German actor (1971–2021)

Martin Brauer (24 March 1971 – 26 February 2021) was a German actor and musician.

==Biography==
Brauer studied percussion at the Hochschule für Musik "Hanns Eisler" from 1987 to 1991 and then acting at the Ernst Busch Academy of Dramatic Arts from 1995 to 1999. He was a troupe member at the Staatsschauspiel Dresden from 1999 to 2001, the Deutsches Theater from 2001 to 2006, the Theater Magdeburg from 2006 to 2008, and the Schauspiel Leipzig from 2008 to 2011. He also acted with the Kulturinsel Halle and the Thalia Theater. He returned to the stage in 2016 as a member of the Mecklenburg State Theatre. In 2019, he played Cyrano de Bergerac in the Schlossfestspiele Schwerin.

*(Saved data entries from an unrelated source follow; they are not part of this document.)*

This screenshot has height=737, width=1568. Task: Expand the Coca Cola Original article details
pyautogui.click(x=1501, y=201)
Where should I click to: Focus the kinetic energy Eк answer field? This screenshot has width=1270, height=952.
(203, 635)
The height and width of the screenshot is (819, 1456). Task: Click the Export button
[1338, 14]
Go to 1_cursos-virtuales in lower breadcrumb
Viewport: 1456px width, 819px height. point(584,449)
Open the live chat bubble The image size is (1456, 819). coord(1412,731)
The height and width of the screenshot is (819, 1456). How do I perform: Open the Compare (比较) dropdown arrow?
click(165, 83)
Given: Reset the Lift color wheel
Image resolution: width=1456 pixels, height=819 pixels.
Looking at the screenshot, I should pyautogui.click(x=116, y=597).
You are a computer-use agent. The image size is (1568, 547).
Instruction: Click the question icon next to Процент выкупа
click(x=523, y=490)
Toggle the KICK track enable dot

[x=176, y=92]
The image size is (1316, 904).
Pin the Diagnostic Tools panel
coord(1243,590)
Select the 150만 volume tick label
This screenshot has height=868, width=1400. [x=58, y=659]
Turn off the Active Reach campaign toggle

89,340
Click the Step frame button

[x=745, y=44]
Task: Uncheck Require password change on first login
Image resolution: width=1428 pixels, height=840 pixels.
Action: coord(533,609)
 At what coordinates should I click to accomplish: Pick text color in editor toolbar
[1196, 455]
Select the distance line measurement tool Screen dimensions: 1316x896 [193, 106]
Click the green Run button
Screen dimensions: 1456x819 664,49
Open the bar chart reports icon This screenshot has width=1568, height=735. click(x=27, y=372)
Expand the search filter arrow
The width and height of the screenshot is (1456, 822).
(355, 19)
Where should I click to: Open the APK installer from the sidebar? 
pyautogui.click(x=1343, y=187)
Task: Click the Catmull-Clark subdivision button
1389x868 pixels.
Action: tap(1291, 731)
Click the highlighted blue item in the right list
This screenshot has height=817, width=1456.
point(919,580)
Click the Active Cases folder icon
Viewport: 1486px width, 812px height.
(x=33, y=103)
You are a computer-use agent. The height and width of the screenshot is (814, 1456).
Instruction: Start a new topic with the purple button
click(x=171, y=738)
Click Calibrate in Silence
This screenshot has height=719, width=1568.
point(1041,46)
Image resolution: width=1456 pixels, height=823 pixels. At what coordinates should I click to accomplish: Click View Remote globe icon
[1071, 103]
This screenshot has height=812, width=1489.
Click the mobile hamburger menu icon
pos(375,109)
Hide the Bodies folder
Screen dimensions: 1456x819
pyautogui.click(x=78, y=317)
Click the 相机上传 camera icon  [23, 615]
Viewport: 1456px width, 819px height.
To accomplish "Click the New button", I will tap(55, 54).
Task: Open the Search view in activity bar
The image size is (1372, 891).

In 2018, Brauer won the Conrad-Ekhof-Preis for his outstanding performance as a troupe member at the Mecklenburg State Theater.

From 1999 to 2001, Brauer was a lecturer at the University of Music and Theatre Leipzig. In 2013, he became a lecturer at the Academy of Performing Arts Baden-Wuerttemberg.

In addition to his theatre career, Brauer has appeared in numerous films and television series. He made appearances in episodes of SOKO Wismar, Heldt, and In aller Freundschaft. He also has played drums for multiple bands, including Kapelle der Versöhnung.

On 27 February 2021, the Mecklenburg State Theater announced that Martin Brauer had died unexpectedly the previous night at the age of 49.